A decade of national expansion: 1997-2006
Once owned by Kaplan, Inc., the company expanded to over 165 locations in eleven states at its height. The division moved its headquarters from San Francisco, CA to Jack London Square. By 2005, the learning centers had helped more than 250,000 students since it first opened its doors in Palo Alto, CA. By 2006, the centers served 82,000 students per year. The division headquarters moved again to Chicago, IL.
Later developments: 2007 to present
In 2007 Kaplan and SCORE! released SCORE! Mountain Challenge Workbook Series and interactive companion.

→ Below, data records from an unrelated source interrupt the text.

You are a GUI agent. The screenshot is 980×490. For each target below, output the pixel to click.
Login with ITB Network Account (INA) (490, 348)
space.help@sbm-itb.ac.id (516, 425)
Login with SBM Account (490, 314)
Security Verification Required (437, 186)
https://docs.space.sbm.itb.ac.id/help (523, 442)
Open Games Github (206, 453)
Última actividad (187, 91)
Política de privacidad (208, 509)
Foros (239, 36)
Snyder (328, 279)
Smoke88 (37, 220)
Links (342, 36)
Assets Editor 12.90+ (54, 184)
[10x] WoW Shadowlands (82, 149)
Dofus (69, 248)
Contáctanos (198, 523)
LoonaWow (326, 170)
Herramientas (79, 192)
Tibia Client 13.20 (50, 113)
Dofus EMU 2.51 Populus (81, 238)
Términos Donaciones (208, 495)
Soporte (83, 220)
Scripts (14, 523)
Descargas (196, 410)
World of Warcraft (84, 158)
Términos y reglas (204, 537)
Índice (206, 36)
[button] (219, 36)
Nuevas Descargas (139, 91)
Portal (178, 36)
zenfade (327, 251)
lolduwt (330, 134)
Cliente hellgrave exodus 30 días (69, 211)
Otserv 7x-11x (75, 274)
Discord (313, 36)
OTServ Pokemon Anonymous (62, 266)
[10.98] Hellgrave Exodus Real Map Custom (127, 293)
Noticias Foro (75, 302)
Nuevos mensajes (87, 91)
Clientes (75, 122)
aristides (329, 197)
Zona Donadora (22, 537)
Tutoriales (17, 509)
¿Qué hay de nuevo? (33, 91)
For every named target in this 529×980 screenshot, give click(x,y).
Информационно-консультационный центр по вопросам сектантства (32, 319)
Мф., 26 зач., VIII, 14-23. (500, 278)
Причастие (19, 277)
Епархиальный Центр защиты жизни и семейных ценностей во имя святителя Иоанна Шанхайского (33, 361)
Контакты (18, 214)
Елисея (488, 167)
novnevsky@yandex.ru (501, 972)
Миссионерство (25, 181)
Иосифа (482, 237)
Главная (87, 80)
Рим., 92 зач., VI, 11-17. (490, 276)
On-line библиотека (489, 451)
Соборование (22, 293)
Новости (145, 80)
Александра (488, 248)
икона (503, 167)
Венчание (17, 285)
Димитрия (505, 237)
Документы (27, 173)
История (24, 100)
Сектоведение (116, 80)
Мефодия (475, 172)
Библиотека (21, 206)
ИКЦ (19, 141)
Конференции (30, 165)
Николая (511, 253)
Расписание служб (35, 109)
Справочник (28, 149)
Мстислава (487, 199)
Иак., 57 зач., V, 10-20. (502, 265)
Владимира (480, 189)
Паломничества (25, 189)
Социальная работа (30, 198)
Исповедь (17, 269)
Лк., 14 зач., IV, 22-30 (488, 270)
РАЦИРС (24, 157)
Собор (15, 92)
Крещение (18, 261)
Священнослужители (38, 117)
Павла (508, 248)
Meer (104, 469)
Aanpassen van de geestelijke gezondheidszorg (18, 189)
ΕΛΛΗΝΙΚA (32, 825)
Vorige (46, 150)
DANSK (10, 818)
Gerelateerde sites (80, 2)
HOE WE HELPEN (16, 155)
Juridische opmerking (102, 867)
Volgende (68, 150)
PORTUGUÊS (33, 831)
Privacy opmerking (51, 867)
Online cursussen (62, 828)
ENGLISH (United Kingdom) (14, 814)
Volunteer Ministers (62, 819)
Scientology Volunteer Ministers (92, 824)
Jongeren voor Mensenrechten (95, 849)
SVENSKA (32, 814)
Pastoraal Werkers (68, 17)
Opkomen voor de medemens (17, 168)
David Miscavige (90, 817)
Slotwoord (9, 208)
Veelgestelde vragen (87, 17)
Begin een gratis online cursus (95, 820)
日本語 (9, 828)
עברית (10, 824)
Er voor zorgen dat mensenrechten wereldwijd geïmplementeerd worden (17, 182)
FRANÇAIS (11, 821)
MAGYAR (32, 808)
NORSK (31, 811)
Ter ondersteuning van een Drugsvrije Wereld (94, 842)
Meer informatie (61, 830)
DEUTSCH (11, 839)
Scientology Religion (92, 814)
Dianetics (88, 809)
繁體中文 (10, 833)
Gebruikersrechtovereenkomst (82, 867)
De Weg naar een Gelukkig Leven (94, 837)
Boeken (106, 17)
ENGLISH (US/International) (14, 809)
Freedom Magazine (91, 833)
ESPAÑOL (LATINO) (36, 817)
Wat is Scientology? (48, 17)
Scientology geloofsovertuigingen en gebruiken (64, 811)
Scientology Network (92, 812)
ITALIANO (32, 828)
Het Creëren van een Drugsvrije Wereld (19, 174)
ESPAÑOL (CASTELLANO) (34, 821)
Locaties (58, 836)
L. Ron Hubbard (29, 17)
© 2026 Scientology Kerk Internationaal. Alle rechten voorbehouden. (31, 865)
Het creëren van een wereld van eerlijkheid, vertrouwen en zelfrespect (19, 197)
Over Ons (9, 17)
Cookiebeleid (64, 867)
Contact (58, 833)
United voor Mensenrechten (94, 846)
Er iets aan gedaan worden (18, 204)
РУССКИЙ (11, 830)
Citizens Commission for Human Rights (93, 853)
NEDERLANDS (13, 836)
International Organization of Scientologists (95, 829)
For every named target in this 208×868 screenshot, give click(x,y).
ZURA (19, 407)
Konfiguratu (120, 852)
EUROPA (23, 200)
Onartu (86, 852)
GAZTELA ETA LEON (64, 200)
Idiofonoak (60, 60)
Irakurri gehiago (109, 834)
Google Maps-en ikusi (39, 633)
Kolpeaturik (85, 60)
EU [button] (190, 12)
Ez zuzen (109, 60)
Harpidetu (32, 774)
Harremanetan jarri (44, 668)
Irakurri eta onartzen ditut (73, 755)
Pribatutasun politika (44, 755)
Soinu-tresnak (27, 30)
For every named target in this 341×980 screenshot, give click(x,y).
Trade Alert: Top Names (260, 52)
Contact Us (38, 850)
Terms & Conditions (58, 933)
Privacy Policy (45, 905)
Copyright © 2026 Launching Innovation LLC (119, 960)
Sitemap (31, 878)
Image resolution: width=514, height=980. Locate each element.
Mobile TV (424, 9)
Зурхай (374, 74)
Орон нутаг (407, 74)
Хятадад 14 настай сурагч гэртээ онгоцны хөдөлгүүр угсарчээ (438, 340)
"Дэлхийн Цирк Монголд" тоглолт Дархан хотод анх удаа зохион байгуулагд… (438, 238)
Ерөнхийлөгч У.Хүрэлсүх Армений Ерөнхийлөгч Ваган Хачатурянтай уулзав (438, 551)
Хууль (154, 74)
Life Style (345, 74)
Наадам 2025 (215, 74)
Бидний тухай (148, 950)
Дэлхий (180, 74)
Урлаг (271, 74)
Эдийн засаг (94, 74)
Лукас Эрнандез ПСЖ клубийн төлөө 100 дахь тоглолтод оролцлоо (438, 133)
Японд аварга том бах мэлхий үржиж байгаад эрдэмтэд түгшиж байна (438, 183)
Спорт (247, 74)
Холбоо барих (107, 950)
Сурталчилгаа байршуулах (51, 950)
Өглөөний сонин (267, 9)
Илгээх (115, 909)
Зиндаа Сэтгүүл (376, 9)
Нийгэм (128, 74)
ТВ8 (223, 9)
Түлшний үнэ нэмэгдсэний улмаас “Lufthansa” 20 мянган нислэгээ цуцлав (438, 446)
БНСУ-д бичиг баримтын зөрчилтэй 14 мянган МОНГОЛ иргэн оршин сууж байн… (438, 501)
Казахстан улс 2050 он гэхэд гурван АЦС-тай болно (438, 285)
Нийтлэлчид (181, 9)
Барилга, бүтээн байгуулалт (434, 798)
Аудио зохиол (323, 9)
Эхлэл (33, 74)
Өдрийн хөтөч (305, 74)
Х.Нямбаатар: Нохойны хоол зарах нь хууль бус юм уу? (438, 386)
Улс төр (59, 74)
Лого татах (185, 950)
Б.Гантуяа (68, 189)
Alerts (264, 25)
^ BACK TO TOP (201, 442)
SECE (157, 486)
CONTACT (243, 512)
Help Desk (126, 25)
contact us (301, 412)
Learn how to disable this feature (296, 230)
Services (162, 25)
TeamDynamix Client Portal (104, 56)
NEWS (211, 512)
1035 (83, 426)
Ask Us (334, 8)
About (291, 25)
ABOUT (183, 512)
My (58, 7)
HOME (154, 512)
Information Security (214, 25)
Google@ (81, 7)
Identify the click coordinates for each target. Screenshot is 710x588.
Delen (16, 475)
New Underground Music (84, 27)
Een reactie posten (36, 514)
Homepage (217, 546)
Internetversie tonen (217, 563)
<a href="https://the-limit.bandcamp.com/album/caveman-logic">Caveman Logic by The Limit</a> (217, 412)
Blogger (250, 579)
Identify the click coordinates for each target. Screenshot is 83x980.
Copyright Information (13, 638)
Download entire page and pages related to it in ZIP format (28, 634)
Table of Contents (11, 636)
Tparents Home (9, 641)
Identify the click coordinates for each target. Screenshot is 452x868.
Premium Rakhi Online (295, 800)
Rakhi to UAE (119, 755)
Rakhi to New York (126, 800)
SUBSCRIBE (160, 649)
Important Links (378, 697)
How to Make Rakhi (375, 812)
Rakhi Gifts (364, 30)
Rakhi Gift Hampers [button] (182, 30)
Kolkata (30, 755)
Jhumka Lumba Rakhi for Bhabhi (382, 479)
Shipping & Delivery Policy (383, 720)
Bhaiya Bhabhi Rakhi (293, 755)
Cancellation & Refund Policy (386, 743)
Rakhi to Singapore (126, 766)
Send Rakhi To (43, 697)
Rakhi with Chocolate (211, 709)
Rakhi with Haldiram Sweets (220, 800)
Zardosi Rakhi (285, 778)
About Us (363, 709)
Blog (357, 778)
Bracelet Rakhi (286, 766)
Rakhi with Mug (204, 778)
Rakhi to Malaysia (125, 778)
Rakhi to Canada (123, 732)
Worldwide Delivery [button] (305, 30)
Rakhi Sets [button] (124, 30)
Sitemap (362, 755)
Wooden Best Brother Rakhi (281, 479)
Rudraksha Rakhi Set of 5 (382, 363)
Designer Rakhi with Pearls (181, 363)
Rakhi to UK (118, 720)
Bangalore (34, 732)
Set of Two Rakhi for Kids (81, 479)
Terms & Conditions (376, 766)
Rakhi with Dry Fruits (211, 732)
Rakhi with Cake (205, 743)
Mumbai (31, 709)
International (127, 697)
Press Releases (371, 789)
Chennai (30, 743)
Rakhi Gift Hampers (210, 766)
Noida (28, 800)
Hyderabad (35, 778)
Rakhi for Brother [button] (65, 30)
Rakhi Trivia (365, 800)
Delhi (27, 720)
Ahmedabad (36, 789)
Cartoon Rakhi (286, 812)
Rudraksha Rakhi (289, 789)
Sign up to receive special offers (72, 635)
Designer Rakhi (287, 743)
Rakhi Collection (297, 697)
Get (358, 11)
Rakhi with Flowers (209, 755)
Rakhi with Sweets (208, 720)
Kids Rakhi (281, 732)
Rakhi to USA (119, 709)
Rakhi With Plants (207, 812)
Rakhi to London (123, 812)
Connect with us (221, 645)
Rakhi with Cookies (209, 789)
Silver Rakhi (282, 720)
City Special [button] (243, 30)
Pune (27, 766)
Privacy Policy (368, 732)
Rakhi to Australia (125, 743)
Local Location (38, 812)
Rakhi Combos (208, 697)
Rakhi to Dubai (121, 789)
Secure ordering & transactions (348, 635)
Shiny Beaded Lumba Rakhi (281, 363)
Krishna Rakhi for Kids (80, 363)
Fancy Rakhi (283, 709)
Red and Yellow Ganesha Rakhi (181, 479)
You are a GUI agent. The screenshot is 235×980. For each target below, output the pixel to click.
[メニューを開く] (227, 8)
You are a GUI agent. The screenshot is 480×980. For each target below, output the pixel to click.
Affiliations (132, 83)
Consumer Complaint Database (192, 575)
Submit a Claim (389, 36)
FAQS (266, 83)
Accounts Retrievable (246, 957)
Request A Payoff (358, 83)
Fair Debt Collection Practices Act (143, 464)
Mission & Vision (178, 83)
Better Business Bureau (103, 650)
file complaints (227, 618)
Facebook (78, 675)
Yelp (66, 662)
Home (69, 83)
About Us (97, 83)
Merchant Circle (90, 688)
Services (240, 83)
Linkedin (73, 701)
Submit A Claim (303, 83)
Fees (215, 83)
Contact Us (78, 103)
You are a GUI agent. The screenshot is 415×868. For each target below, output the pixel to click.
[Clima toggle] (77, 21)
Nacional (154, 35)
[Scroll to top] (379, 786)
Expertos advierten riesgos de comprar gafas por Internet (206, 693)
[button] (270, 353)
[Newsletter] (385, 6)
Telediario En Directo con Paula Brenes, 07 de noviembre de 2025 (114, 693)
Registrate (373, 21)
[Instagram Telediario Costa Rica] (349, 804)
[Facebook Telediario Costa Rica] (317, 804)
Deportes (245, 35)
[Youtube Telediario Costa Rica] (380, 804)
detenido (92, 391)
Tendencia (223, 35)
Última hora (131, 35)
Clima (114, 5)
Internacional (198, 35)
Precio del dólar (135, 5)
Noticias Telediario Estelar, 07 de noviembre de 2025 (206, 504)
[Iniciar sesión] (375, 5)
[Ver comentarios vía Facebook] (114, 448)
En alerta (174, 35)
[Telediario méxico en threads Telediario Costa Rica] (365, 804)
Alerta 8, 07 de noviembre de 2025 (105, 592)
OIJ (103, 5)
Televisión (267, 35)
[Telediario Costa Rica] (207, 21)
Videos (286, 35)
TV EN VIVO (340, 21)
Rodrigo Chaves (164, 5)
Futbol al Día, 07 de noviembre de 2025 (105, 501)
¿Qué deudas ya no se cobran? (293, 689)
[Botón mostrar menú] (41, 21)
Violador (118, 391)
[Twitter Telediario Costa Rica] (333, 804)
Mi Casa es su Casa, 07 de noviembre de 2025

The same year, likely due to continued weak results in revenue, Kaplan made the decision to close 75 Score! centers, nearly half of the total 160 centers as of the end of 2007, eliminating entirely the regions in San Diego, Orange County, Texas, and Georgia among other centers in the remaining regions. The closures were focused primarily on centers that solely offered only one of Score!'s programs (either the Advantage Program or the Personal Academic Tutoring program.) The company restructuring resulted in certain management and terminating certain employees from closed centers. The remaining centers offered both programs to increase revenue opportunities. As of January, 2008, Score! operated 80 centers in eight states.
SCORE! closes all operations June 2009
Score revenues declined 41% in the first quarter of 2009, and operating losses at Score increased from $3.7 million in the first quarter of 2008 to $17.6 million in the first quarter of 2009, inclusive of restructuring charges. At the end of March 2009, the Washington Post Company approved a plan to offer tutoring services, previously provided at Score, in Kaplan test prep centers. In conjunction with this plan, 14 existing Score centers will be converted into Kaplan test prep centers and the remaining 64 Score centers will be closed. The plan is expected to be substantially completed by the end of the second quarter of 2009. Washington Post recorded $11.5 million in asset write-downs, severance and accelerated depreciation of fixed assets in the first quarter of 2009, including a $9.2 million write-down on Score's software product. Additional operating losses of approximately $19.2 million are expected to be recorded during the remainder of 2009; these estimated losses are related to the wind-down period of the 64 Score centers to be closed, including $15.0 million related to lease obligations, severance and accelerated depreciation of fixed assets. Poor upper regional management and internal weak structures eventually led to a class action lawsuit for violating labor laws brought on by Score! employees which settled out of court for an undisclosed amount.